Entrées sur la recherche de mots et d'éléments:
━━━━━━━━
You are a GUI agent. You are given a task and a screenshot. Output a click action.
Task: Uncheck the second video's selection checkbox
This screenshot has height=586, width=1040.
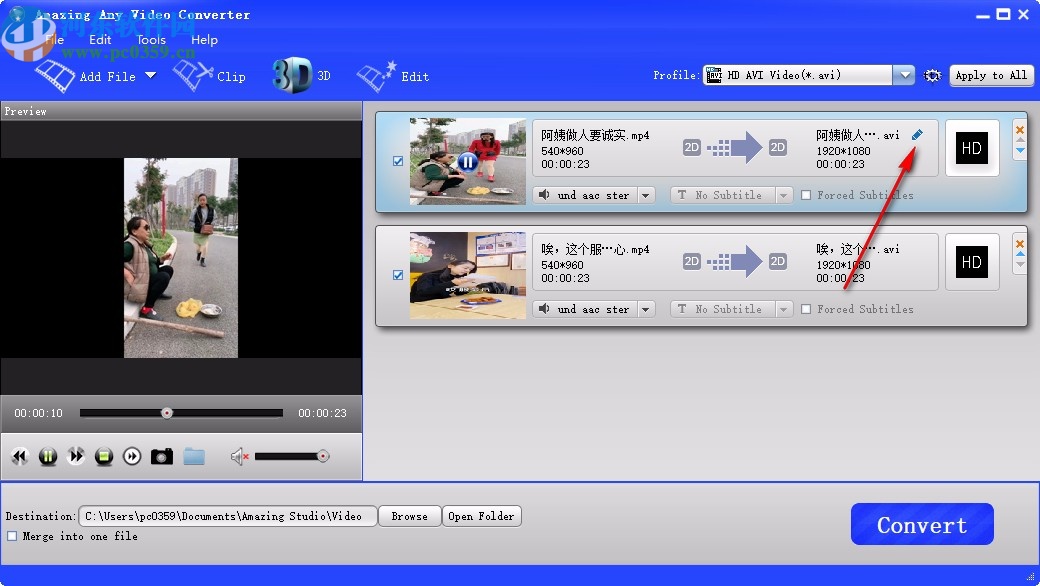tap(398, 274)
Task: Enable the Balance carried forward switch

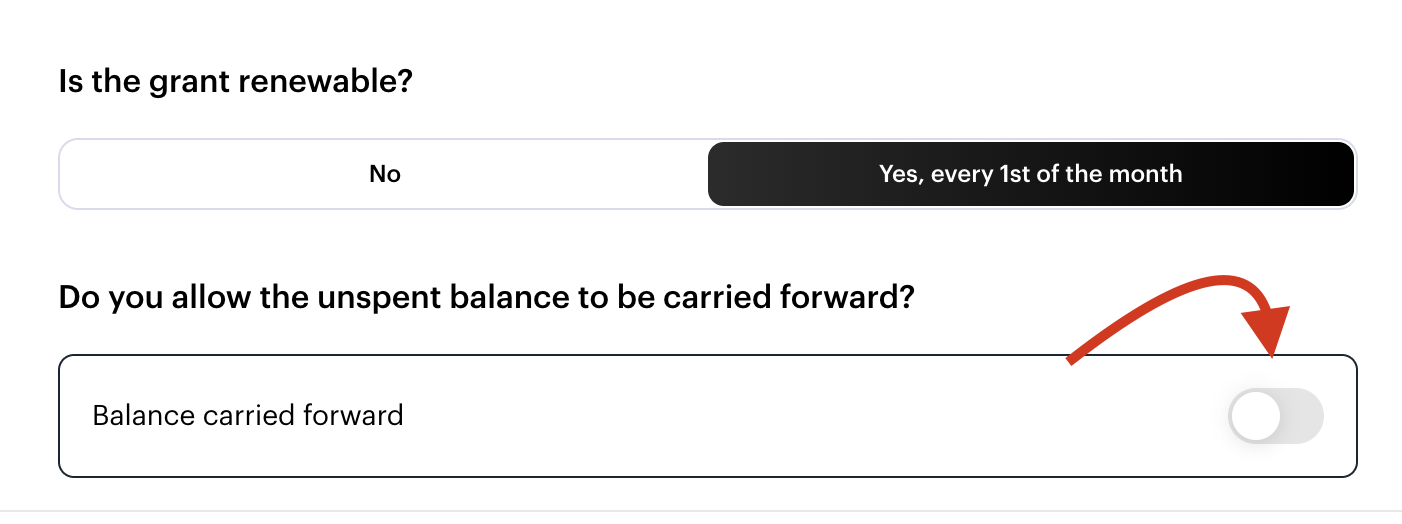Action: click(1276, 416)
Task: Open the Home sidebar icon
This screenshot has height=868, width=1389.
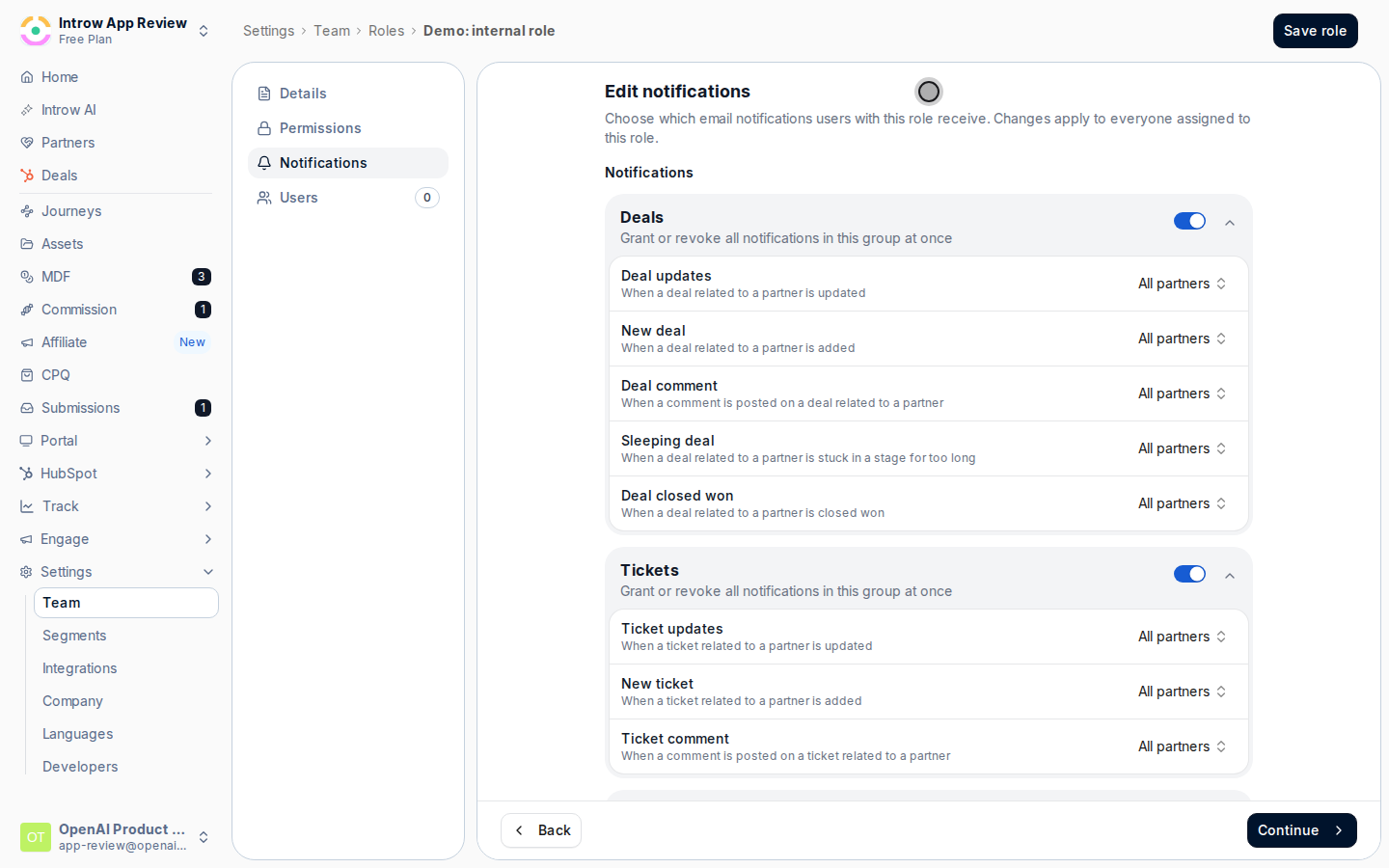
━━━━━━━━
La consigne: Transforme l'ensemble des entrées en une liste JSON de chaînes, une chaîne par ligne, sans les lignes vides. Laisse les images hors de la réponse.

Réponse complète:
[
  "You are a GUI agent. You are given a task and a screenshot. Output a click action.",
  "Task: Uncheck the second video's selection checkbox",
  "This screenshot has height=586, width=1040.",
  "tap(398, 274)",
  "Task: Enable the Balance carried forward switch",
  "Action: click(1276, 416)",
  "Task: Open the Home sidebar icon",
  "This screenshot has height=868, width=1389."
]